Maintenant, pour fixer les idées et donner de la précision à nos conclusions, récapitulons les différens emplois que nous venons de signaler pour l’or, en les représentant par des nombres.

D’après ce qu’on vient de voir, le monnayage de ceux des états qui sont à court de monnaie d’or ne paraît pas devoir réclamer, d’ici à une dizaine d’années, plus de 300,000 kilogr. de métal. Pour arriver à cette quantité, il a fallu forcer toutes les prévisions. C’est exagérer, au-delà même de ce qui serait permis, la quantité d’or neuf réclamée par la bijouterie ainsi que pour les divers modes de dorure et pour la passementerie en or, que de la porter à 35,000 kil. en moyenne d’ici à dix ans, soit pour la période décennale 350,000 kil. Quant au surcroît de monnaie nécessité par l’accroissement de la population et parle développement de l’aisance dans l’ensemble des états de l’Europe et de l’Amérique, je l’ai calculé d’une manière large en le supposant de 22,000 kilogr. par an, soit en dix ans 220,000, Pour ce qui est du frai, on a vu qu’on ne risquait pas de l’évaluer trop bas en le portant à 3,000 kil. ou en dix ans 30,000, et enfin la thésaurisation, en y joignant les pertes accidentelles, semble devoir être plus que comblée, si on lui attribue 15,000 kil. annuellement, ou en dix années 150,000. On arrive ainsi, en outrant toute chose, à un total de 1,050,000 kilogrammes, comme indiquant le bloc du précieux métal qui trouverait un emploi naturel d’ici à dix ans. Par ces mots un emploi naturel, je veux dire qu’il s’écoulerait aux mêmes conditions que par le passé, et par conséquent sans qu’il y soit aidé par la baisse de la valeur de l’or.

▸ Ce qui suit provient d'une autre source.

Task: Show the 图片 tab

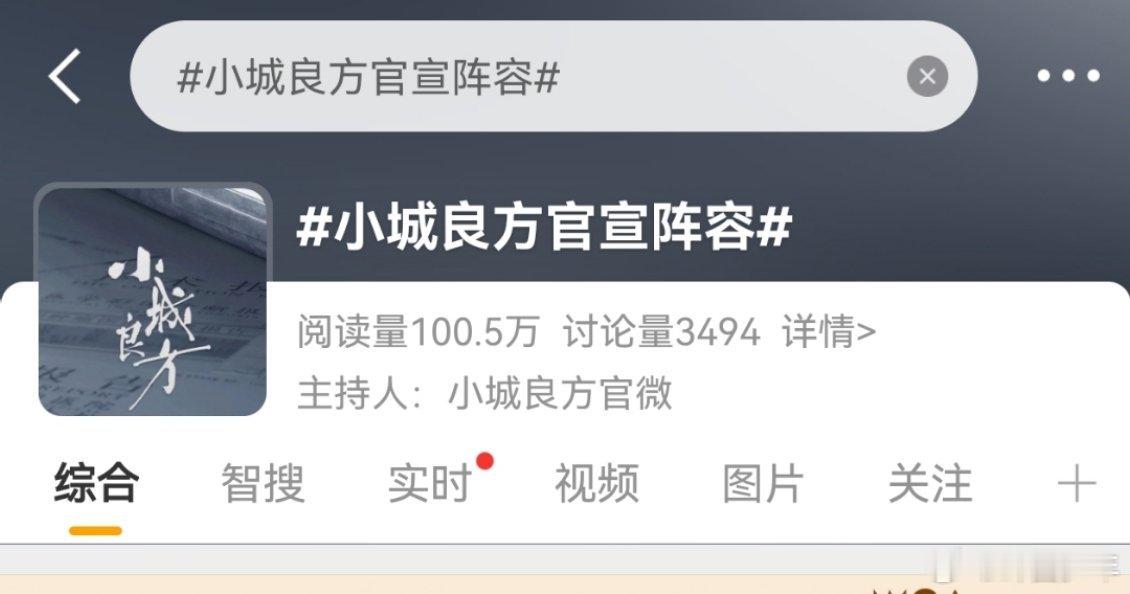Action: point(763,483)
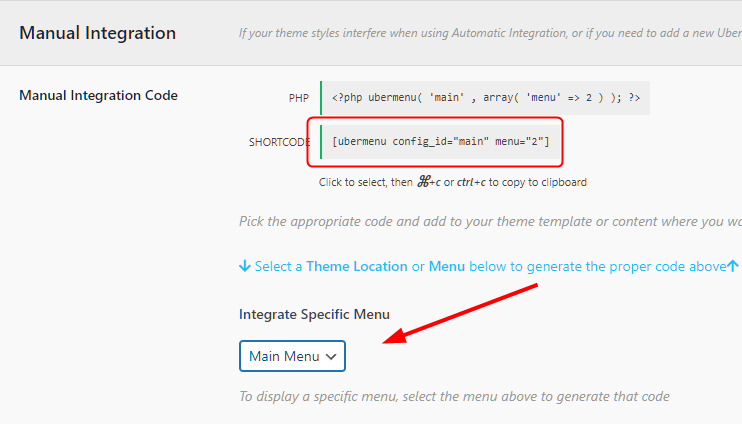The height and width of the screenshot is (424, 742).
Task: Click the bold 'Menu' word in the blue hint
Action: point(448,267)
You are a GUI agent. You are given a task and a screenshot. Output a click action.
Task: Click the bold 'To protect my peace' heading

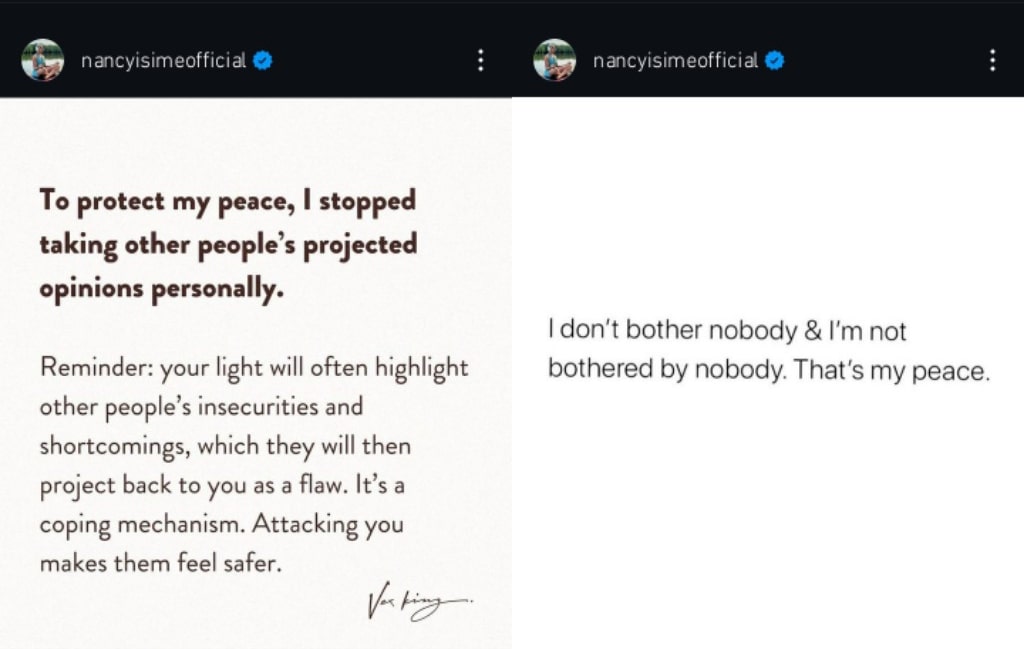[227, 200]
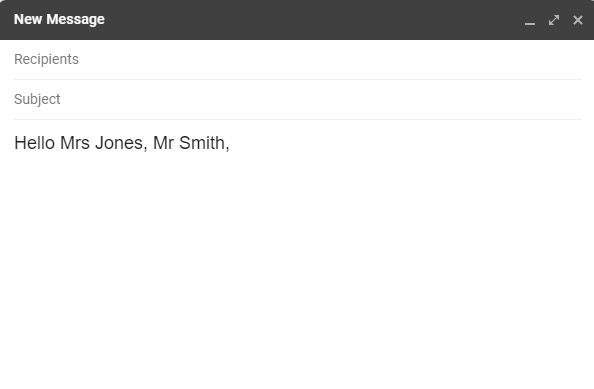Screen dimensions: 594x389
Task: Click the "New Message" title text
Action: point(59,20)
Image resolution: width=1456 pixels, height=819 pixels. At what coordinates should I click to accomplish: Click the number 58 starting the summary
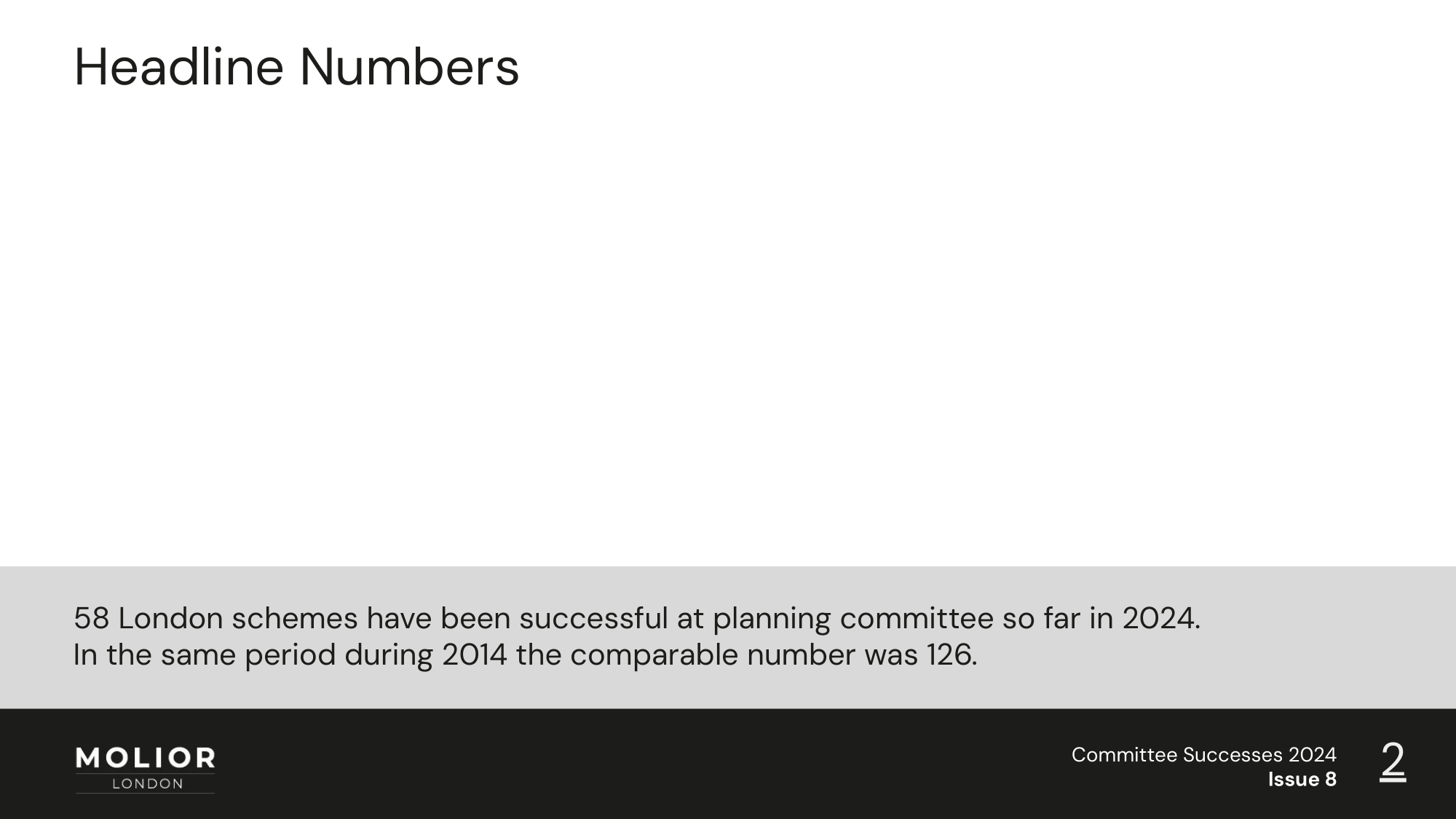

En estimant la production moyenne annuelle, pour la période de dix ans qui commence, à 250,000 kilogrammes seulement (et il est plutôt à présumer qu’elle ira à 300,000), la masse flottante dont la pesanteur agirait, à l’expiration de la période décennale, pour déprimer la valeur de l’or serait donc de l,450,000 kilogr., c’est-à-dire de la moitié de tout ce que l’Amérique a fourni d’or depuis le premier voyage de Christophe Colomb jusqu’à la découverte des gisemens californiens en 1848, en trois cent cinquante-six ans.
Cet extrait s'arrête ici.